Simply discussing the possibility of an adverse event reduces the rate of unanticipated discontinuation by half. Similarly, the chance of discontinuation is about 60% less in patients who are simply told to take medication for at least 6 months, compared with those who did not recall being given this information.50 Like most patients, those who have depression want to be involved in decision making.51,52 Indeed, there is some evidence that adherence improves if more relevant information is given.53 Yet analysis of doctor-patient discourses illustrates that clinicians only ask about 1 of 5 patients how well their antidepressants are working and only 1 of 10 patients if they are experiencing any adverse effects.54
Two recent studies analyzed audio recordings of interactions between 152 physicians (internists and primary care) and patients for whom antidepressants were prescribed. Loh and coauthors55 observed 34 primary care physicians in Freiburg, Germany. Only 5% of time was spent discussing treatment options and information about these options. Young and colleagues56 discovered a mixed picture of communication. Whereas drug purpose and side effects were usually mentioned, barriers to use and "what to do if you miss a dose" were mentioned less than 2% of the time.

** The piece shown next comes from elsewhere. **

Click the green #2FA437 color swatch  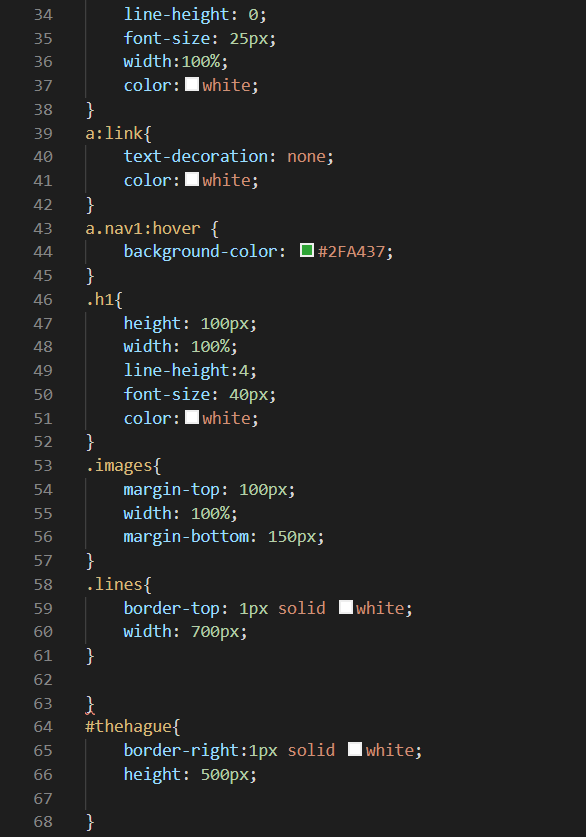tap(307, 250)

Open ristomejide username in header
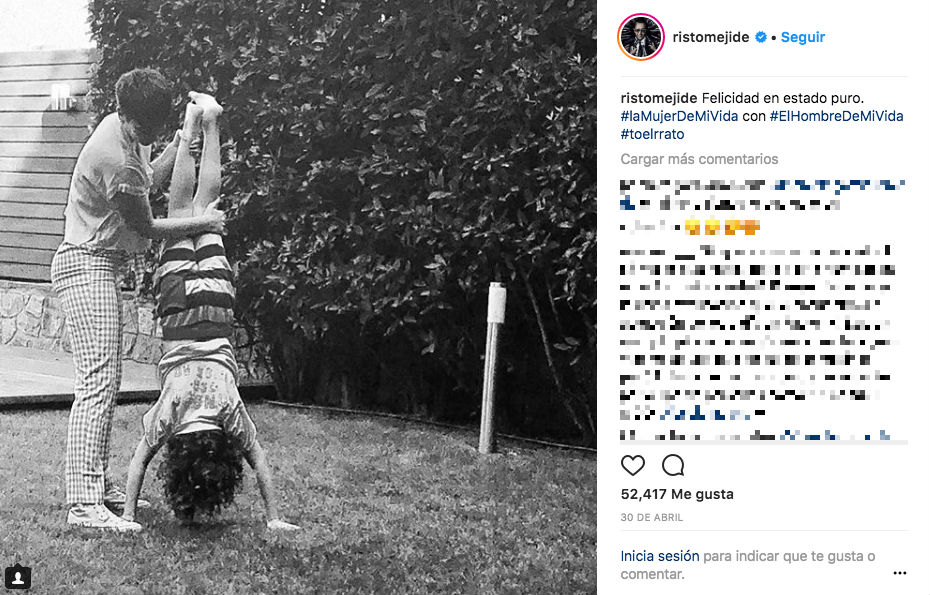tap(711, 37)
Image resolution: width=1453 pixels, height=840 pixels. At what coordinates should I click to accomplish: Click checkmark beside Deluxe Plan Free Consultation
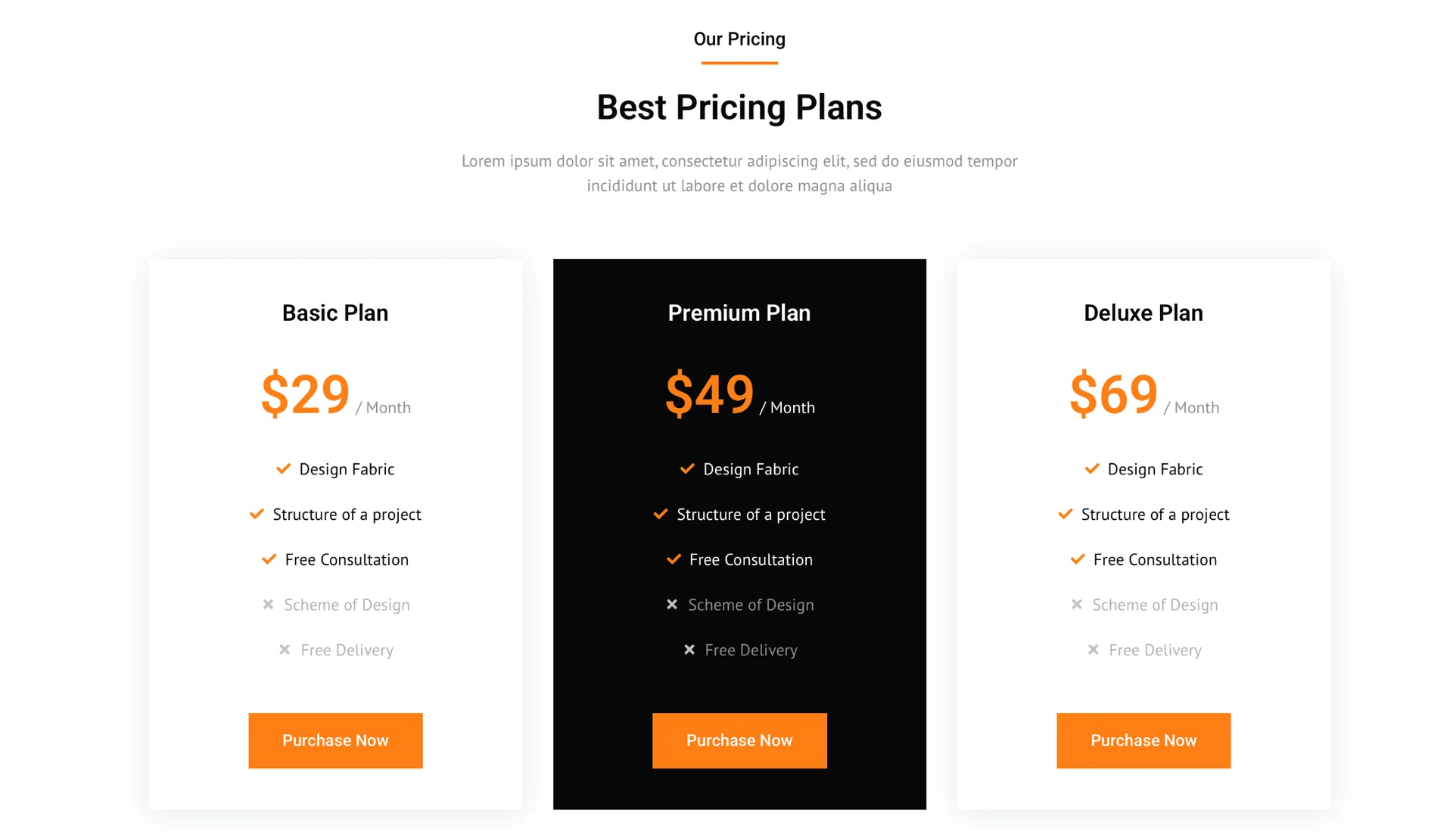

Furthermore, advice to continue to take the medicine even when feeling better and advice to continue to take the medication until further review were discussed in only 5.4% and 3.9% of the visits, respectively. Physicians provided information about the duration of antidepressant treatment in 35% of interactions, which is interesting because investigators had previously found that although 71% of physicians claimed to specify treatment duration, 64% of patients recalled no such instructions.50 This has led some to suggest it is physician behavior that is the major remediable barrier to poor concordance.57
Most patients for whom an antidepressant is prescribed will experience some kind of problem with insufficient information, adverse effects, or lack of efficacy. This often leads to missed doses of medication and later discontinuation. Rather than being an aberration, I suggest that partial nonadherence should be considered normal. Missing doses and even stopping completely may be the most rational approach to health, given patients' understanding of their illness and the information available to them.58 As a consequence, many patients for whom medication is prescribed to be taken regularly will, in fact, take their medication "as required," ie, for symptomatic relief only.59 This may well conflict with evidence-based guidance to continue medication for 6 months or longer once well to prevent future relapse.2
Physicians who are alert to patients' medication problems and patients who are considering stopping medication will be able to discuss alternatives that prevent unmonitored discontinuation. Patients who have difficulty in remembering to take their medication might be helped by simple reminder systems. Both partial nonadherence and discontinuation can be helped by enhanced collaborative care for depression.